It’s beautiful, moist, and rich – and that’s saying a lot for the typical dry, hard soils of southern Idaho which are known (infamously) for their frequent deposits of clay and sand. It reminds me of the expensive, acidic potting soils that western Oregon and Washington are so proud of, that people pay good money for at the garden center. Mine was practically free! The only cost was a little bit of lumber, wire, and all our leftover rotting produce and egg shells from our meals over the fall and winter.

So let’s review the benefits of a compost bin:

  • You can share with your children how life renews itself in one of the simplest ways imaginable – by dumping your unwanted organic material in a pile and watching it transform itself into something that can sustain life. If that isn’t a lesson in sustainability, I don’t know what is!
  • Having access to healthy, gorgeous dirt for all sorts of uses – gardening, planting, and endless other projects, all for the price some rotting vegetables and fruits.
  • It’s a project you can work on with your family or neighbors, gain fellowship over an honest day’s work, and get your Vitamin D at the same time.

Here are some of the more technical benefits of composting (courtesy of Compost Fundamentals):

  • Compost retains micro and macro nutrients often absent in synthetic fertilizers and soil compounds.
  • Compost helps sandy soil retain nutrients and water better than without.

[DATASET SECTION]
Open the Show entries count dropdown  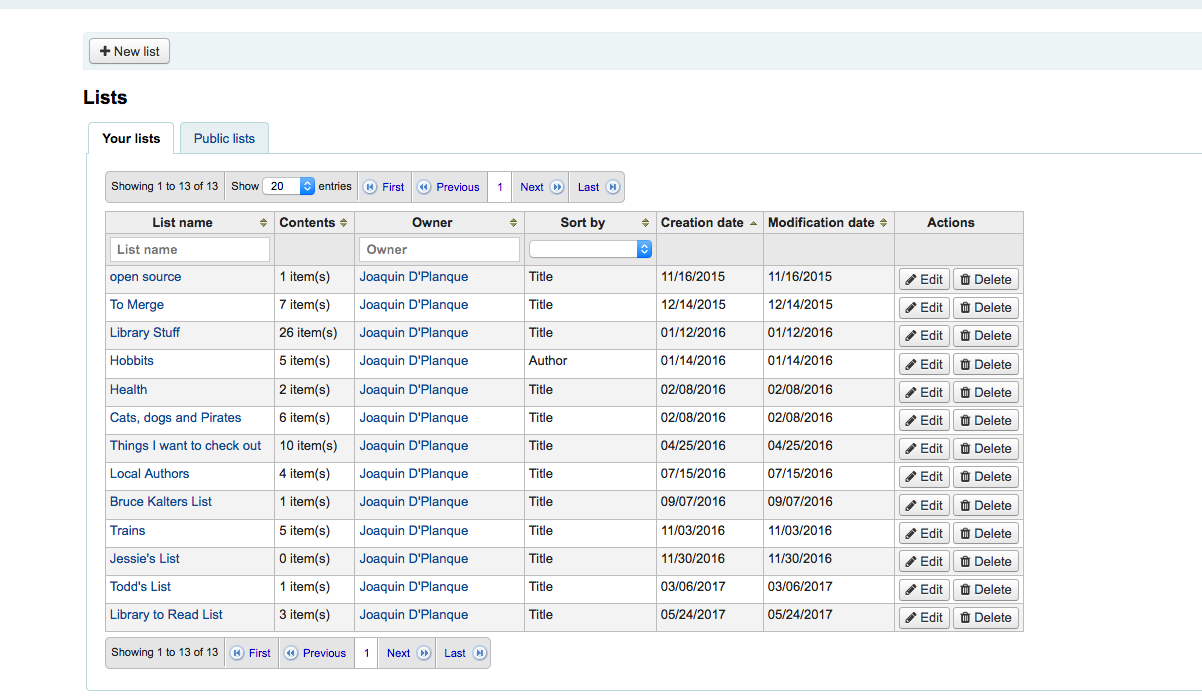tap(289, 186)
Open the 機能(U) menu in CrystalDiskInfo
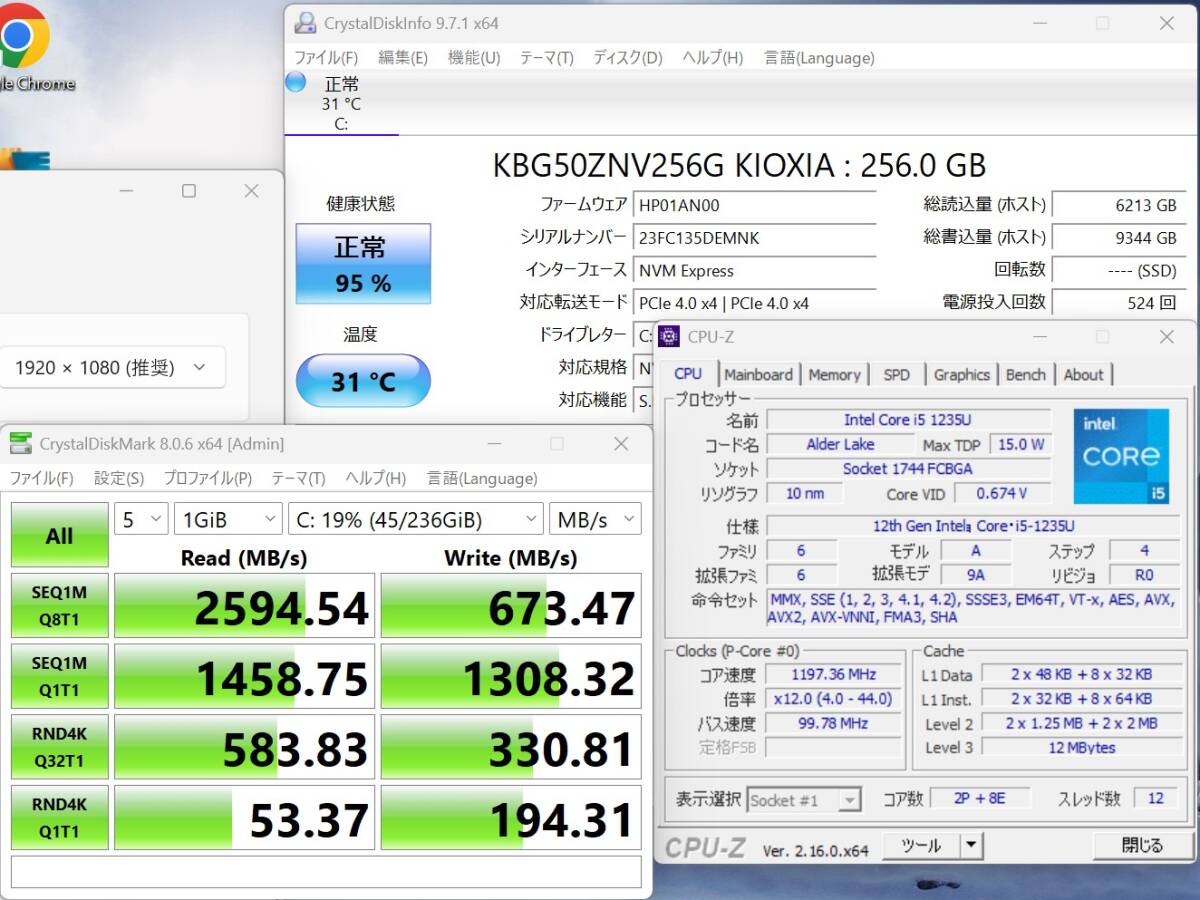Screen dimensions: 1200x900 point(473,58)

[COMPLETE THE FOLLOWING]
(A) Copy the passage on compost bins word for word. Begin with the words "So let’s review" and stop after "the same time.".
(B) In the passage on compost bins, what were the only costs of the writer's soil?
(C) Continue the passage on compost bins from its last line.

[RESULTS]
(A)
So let’s review the benefits of a compost bin:

  • You can share with your children how life renews itself in one of the simplest ways imaginable – by dumping your unwanted organic material in a pile and watching it transform itself into something that can sustain life. If that isn’t a lesson in sustainability, I don’t know what is!
  • Having access to healthy, gorgeous dirt for all sorts of uses – gardening, planting, and endless other projects, all for the price some rotting vegetables and fruits.
  • It’s a project you can work on with your family or neighbors, gain fellowship over an honest day’s work, and get your Vitamin D at the same time.

(B) A little bit of lumber, wire, and the leftover rotting produce and egg shells from their meals over the fall and winter.

(C)
  • Compost causes tightly bound particles in clay or silt soil to loosen so so plant roots can spread, water, drain, and air penetrate.
  • Compost modifies the structure of soil, causing it to erode less and preventing spattering of soil on plants, which can be the cause of disease to spread.
  • Compost holds nutrients tight enough to keep them from washing out, but loosely enough so plants can take them up as needed.
  • Compost makes any soil easier to work.
  • Compost releases nutrients slowly, over months or years, unlike synthetic fertilizers
  • Compost provides a buffer to the soil and neutralizes both acid and alkaline soils, thus bringing pH levels to the optimum range for nutrient availability to growing plants.
  • Compost brings a rich, diverse group of bacteria to feed the soil, also attracting the right type of worms, fungi, and insects to support the healthy growth of soil.
  • Bacteria in compost break down organics into plant available nutrients. Some bacteria are capable of converting nitrogen from the air into a plant-available nutrient.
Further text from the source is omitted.